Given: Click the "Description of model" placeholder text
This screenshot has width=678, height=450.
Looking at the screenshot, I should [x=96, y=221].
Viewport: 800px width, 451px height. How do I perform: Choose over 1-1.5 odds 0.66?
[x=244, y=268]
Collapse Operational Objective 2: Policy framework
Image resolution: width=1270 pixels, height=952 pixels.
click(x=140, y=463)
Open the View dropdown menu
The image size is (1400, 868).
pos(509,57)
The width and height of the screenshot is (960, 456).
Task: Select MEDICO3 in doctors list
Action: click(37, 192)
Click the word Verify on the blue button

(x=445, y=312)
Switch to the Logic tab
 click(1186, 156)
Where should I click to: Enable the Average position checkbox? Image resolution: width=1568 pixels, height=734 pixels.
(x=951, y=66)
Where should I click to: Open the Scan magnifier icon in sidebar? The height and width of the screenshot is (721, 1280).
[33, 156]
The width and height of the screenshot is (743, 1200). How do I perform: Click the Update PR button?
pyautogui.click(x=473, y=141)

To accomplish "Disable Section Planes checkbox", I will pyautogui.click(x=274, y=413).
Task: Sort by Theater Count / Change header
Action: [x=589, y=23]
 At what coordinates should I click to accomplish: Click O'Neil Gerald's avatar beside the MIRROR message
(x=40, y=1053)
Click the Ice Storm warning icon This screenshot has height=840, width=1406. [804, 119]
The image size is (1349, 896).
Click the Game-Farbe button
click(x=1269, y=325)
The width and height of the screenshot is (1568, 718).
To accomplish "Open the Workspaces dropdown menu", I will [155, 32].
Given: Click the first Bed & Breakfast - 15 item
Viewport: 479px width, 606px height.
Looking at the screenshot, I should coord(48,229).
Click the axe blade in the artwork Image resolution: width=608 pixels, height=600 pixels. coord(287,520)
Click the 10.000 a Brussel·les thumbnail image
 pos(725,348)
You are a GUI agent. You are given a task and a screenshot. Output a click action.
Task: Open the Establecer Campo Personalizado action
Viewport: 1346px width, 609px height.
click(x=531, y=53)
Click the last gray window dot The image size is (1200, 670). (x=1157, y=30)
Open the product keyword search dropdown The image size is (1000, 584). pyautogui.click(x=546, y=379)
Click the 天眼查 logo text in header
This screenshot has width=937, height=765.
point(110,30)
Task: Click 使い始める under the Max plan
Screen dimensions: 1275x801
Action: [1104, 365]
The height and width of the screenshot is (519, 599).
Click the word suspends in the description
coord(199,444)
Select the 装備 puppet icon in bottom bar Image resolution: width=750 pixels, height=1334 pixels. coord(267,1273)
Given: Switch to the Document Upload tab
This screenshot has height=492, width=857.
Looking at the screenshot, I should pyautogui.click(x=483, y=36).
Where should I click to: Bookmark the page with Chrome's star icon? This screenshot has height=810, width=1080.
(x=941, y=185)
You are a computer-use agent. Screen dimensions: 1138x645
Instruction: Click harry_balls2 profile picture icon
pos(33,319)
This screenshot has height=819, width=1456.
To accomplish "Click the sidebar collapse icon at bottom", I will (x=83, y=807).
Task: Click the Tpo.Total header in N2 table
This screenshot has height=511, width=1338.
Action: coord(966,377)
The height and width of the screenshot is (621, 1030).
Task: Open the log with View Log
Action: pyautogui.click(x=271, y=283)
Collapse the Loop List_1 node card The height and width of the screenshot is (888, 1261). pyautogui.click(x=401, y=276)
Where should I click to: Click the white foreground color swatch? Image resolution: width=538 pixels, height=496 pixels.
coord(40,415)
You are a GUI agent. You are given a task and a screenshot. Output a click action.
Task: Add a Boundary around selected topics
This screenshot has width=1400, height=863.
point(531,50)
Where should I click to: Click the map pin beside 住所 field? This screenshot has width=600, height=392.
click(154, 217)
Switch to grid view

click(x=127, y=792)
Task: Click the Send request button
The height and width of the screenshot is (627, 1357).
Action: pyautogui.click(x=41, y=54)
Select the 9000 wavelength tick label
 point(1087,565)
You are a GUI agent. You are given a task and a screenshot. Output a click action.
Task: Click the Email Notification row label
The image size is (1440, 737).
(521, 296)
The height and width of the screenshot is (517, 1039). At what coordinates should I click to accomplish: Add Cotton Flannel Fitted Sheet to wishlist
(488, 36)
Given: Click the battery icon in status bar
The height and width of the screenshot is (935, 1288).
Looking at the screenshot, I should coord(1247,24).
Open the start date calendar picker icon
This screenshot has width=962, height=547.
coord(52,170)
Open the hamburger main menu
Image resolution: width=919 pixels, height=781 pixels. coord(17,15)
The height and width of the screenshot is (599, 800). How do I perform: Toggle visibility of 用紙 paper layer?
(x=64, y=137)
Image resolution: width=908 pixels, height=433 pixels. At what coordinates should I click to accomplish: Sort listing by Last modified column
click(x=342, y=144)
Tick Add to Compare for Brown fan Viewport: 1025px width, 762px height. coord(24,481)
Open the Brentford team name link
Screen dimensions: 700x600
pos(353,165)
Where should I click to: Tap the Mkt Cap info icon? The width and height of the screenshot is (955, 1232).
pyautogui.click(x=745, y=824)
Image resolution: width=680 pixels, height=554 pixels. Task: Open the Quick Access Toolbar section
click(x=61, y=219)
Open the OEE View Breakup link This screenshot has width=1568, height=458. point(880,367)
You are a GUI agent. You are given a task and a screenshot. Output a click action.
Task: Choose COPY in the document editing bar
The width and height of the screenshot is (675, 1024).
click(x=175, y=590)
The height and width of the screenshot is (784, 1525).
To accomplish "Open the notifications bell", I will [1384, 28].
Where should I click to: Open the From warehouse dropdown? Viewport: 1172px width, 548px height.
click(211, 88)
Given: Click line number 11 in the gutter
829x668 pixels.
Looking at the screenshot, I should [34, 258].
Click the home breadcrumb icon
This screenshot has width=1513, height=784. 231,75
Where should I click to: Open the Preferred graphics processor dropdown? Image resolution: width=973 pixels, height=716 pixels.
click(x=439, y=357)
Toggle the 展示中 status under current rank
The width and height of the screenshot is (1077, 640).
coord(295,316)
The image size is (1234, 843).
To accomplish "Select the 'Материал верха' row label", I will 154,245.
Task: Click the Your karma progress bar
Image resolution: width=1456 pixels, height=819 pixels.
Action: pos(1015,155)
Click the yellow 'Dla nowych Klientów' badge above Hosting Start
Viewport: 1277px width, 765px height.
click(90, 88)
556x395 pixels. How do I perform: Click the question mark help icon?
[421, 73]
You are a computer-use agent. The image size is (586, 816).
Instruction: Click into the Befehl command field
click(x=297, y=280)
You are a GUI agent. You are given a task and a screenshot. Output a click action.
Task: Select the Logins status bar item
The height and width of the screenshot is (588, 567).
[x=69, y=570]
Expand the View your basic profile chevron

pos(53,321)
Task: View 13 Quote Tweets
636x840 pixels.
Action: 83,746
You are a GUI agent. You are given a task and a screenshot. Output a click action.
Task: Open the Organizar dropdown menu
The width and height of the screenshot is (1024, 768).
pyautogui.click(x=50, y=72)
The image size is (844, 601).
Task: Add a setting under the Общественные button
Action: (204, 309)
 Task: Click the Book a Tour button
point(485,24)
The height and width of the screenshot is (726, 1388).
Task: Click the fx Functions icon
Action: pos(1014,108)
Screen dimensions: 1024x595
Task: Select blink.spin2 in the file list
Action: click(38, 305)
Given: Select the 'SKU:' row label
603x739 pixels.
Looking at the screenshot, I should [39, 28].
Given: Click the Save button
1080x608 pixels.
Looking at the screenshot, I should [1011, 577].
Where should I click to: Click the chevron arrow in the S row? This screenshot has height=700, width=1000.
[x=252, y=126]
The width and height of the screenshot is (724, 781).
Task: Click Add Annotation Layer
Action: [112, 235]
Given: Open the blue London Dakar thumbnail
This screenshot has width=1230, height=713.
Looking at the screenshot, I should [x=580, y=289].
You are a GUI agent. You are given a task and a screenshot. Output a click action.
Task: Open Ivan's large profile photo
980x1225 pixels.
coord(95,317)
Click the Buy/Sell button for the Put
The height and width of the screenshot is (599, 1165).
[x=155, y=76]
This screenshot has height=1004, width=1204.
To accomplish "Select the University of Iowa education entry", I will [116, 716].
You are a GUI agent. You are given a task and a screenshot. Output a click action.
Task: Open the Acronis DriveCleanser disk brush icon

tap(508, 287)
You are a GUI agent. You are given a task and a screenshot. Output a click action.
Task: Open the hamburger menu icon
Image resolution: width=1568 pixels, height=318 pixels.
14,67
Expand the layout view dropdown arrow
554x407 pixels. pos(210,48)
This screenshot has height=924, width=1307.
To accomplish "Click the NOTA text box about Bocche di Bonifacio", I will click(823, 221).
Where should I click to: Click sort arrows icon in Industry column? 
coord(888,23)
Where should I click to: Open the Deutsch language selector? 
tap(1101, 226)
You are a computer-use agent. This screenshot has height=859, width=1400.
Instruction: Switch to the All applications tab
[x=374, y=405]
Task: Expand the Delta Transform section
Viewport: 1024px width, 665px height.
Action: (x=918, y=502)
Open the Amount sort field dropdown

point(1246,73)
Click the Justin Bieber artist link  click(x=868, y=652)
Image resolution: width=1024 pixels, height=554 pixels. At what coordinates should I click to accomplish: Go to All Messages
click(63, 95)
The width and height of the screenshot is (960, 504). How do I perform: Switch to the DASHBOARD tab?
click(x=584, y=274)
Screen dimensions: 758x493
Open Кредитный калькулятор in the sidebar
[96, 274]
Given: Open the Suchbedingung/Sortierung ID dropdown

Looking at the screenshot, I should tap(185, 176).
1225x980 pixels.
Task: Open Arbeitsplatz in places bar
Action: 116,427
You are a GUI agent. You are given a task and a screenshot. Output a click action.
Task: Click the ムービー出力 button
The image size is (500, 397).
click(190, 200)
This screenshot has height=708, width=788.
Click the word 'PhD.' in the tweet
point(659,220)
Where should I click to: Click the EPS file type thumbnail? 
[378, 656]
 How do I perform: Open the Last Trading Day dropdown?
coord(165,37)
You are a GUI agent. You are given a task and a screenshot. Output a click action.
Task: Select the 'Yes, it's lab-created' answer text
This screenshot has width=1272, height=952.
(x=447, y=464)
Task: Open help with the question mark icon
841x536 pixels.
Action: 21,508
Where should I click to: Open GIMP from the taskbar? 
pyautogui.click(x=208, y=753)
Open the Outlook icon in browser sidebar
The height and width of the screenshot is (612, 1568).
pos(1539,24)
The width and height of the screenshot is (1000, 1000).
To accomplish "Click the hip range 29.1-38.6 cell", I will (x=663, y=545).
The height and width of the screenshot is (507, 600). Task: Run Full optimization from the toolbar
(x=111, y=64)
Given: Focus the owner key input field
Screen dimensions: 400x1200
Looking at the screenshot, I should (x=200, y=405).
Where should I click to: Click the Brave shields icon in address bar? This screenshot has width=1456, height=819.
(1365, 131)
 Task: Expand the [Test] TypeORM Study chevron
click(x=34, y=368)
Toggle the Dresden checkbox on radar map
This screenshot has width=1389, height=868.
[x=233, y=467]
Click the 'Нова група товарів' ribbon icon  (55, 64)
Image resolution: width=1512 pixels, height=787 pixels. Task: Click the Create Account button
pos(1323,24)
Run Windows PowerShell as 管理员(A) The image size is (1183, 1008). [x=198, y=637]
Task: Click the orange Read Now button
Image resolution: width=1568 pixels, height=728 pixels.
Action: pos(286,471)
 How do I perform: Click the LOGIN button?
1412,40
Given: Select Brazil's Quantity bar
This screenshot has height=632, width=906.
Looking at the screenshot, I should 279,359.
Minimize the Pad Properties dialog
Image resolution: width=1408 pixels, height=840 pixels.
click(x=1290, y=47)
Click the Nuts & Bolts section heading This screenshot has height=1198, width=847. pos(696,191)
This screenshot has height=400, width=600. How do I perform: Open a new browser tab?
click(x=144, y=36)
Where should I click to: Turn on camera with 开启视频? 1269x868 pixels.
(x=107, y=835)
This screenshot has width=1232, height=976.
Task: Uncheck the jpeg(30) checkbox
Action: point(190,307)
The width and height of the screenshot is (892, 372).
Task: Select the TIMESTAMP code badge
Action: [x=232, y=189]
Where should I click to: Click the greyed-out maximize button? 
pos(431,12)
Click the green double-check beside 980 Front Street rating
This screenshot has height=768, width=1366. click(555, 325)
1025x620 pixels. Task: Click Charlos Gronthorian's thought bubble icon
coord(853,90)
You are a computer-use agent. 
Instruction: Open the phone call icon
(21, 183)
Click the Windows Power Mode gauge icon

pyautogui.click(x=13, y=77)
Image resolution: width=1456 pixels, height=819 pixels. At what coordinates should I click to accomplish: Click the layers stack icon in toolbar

» JOB
Copy out the rows from the line containing "Viewport: 800px width, 451px" through the line containing "click(x=531, y=53)", word for word.

» SOLUTION TO THIS TASK
Viewport: 800px width, 451px height. How do I perform: Choose over 1-1.5 odds 0.66?
[x=244, y=268]
Collapse Operational Objective 2: Policy framework
Image resolution: width=1270 pixels, height=952 pixels.
click(x=140, y=463)
Open the View dropdown menu
The image size is (1400, 868).
pos(509,57)
The width and height of the screenshot is (960, 456).
Task: Select MEDICO3 in doctors list
Action: click(37, 192)
Click the word Verify on the blue button

(x=445, y=312)
Switch to the Logic tab
 click(1186, 156)
Where should I click to: Enable the Average position checkbox? Image resolution: width=1568 pixels, height=734 pixels.
(x=951, y=66)
Where should I click to: Open the Scan magnifier icon in sidebar? The height and width of the screenshot is (721, 1280).
[33, 156]
The width and height of the screenshot is (743, 1200). How do I perform: Click the Update PR button?
pyautogui.click(x=473, y=141)

To accomplish "Disable Section Planes checkbox", I will pyautogui.click(x=274, y=413).
Task: Sort by Theater Count / Change header
Action: [x=589, y=23]
 At what coordinates should I click to accomplish: Click O'Neil Gerald's avatar beside the MIRROR message
(x=40, y=1053)
Click the Ice Storm warning icon This screenshot has height=840, width=1406. [804, 119]
The image size is (1349, 896).
Click the Game-Farbe button
click(x=1269, y=325)
The width and height of the screenshot is (1568, 718).
To accomplish "Open the Workspaces dropdown menu", I will [155, 32].
Given: Click the first Bed & Breakfast - 15 item
Viewport: 479px width, 606px height.
Looking at the screenshot, I should coord(48,229).
Click the axe blade in the artwork Image resolution: width=608 pixels, height=600 pixels. coord(287,520)
Click the 10.000 a Brussel·les thumbnail image
 pos(725,348)
You are a GUI agent. You are given a task and a screenshot. Output a click action.
Task: Open the Establecer Campo Personalizado action
Viewport: 1346px width, 609px height.
click(x=531, y=53)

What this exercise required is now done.